* Задание
Перепечатайте целиком, слово в слово, текст об актёрских семьях и репетициях в театре XIX века.

В спектакле монтаж происходит в зрителе, в искусстве как средстве передвижения монтаж осуществляется в действующих лицах, в самих артистах.

 

 

Перевод с польского О. В. ГРЕЧКО

Ежи Гротовский

Искусство, как средство передвижения

 

 

<...> Что существовало до труппы? В Европе, особенно Центральной и Восточной, в XIX веке труппы составлялись из актёрских семей. В такой семье отец и мать могли быть актёрами, старый же дядя — режиссёром, даже если в действительности его роль ограничивалась тем, что он говорил: "Входишь в эту дверь и садишься на этот стул". Внук тоже вырастал актёром, а если женился, то его жена становилась актрисой. Появлялся кто-то из друзей, и он присоединялся к актёрской семье.

Репетировали от силы дней пять. Тогдашние актёры развили в себе исключительную память, они очень быстро учили текст и через несколько дней знали его наизусть. Порой они, однако, терялись. Отсюда возникла потребность в суфлёре.

Я думаю, что работа этих людей была не так уж плоха. <...> Они знали, какая драматическая ситуация должна возникнуть, и понимали, что должны найти способ быть живыми на сцене. Я думаю, то, что они делали, гораздо лучше, чем репетировать в течение четырёх или пяти недель. Поскольку четыре или пять недель — это слишком мало, чтобы подготовить настоящую игровую партитуру, но слишком много, чтобы пытаться ухватить жизнь исключительно через импровизацию.

* Набор данных
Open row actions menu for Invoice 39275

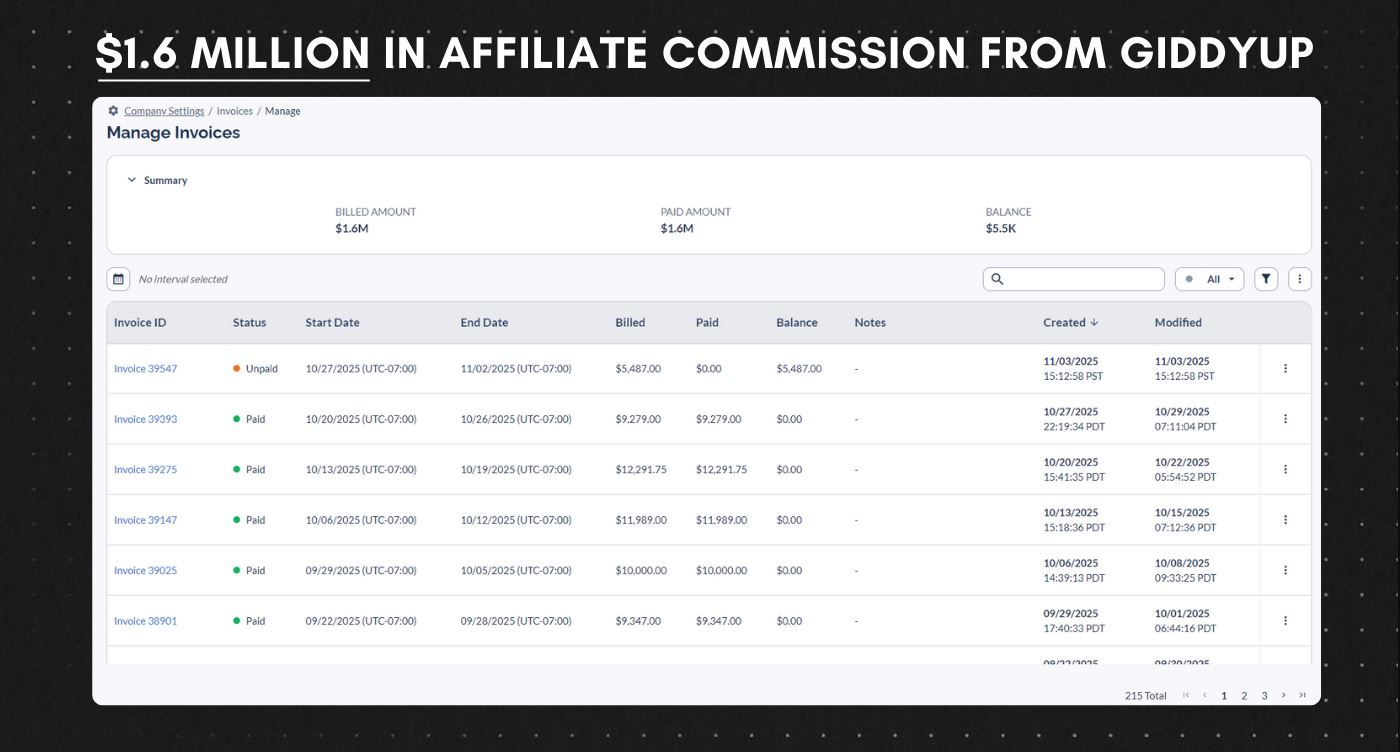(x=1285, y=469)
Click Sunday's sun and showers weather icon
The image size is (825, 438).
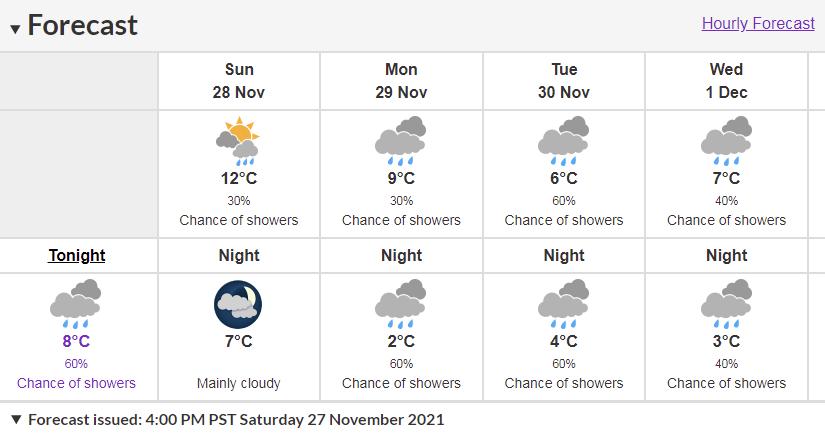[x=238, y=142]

* * *

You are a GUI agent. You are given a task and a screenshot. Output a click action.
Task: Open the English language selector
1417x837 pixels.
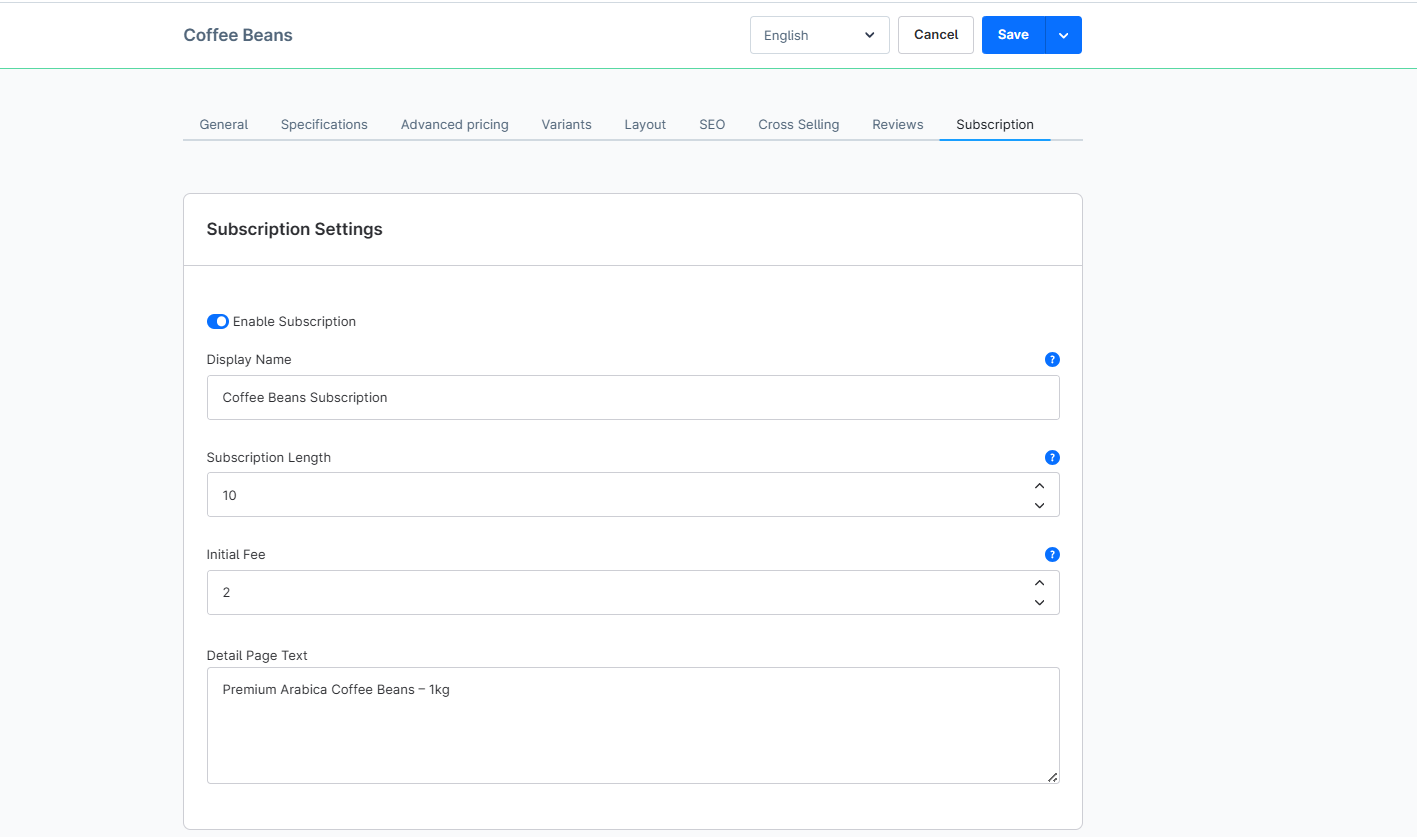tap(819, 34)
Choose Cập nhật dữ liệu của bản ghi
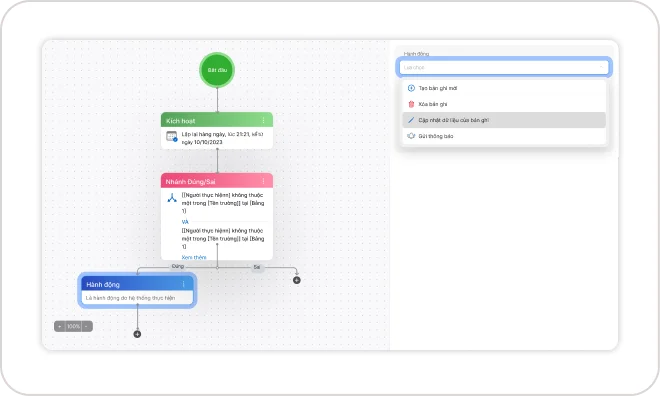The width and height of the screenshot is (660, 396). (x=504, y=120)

...

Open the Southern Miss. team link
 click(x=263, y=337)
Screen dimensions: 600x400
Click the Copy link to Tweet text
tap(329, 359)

* Полный ответ
В спектакле монтаж происходит в зрителе, в искусстве как средстве передвижения монтаж осуществляется в действующих лицах, в самих артистах.

 

 

Перевод с польского О. В. ГРЕЧКО

Ежи Гротовский

Искусство, как средство передвижения

 

 

<...> Что существовало до труппы? В Европе, особенно Центральной и Восточной, в XIX веке труппы составлялись из актёрских семей. В такой семье отец и мать могли быть актёрами, старый же дядя — режиссёром, даже если в действительности его роль ограничивалась тем, что он говорил: "Входишь в эту дверь и садишься на этот стул". Внук тоже вырастал актёром, а если женился, то его жена становилась актрисой. Появлялся кто-то из друзей, и он присоединялся к актёрской семье.

Репетировали от силы дней пять. Тогдашние актёры развили в себе исключительную память, они очень быстро учили текст и через несколько дней знали его наизусть. Порой они, однако, терялись. Отсюда возникла потребность в суфлёре.

Я думаю, что работа этих людей была не так уж плоха. <...> Они знали, какая драматическая ситуация должна возникнуть, и понимали, что должны найти способ быть живыми на сцене. Я думаю, то, что они делали, гораздо лучше, чем репетировать в течение четырёх или пяти недель. Поскольку четыре или пять недель — это слишком мало, чтобы подготовить настоящую игровую партитуру, но слишком много, чтобы пытаться ухватить жизнь исключительно через импровизацию.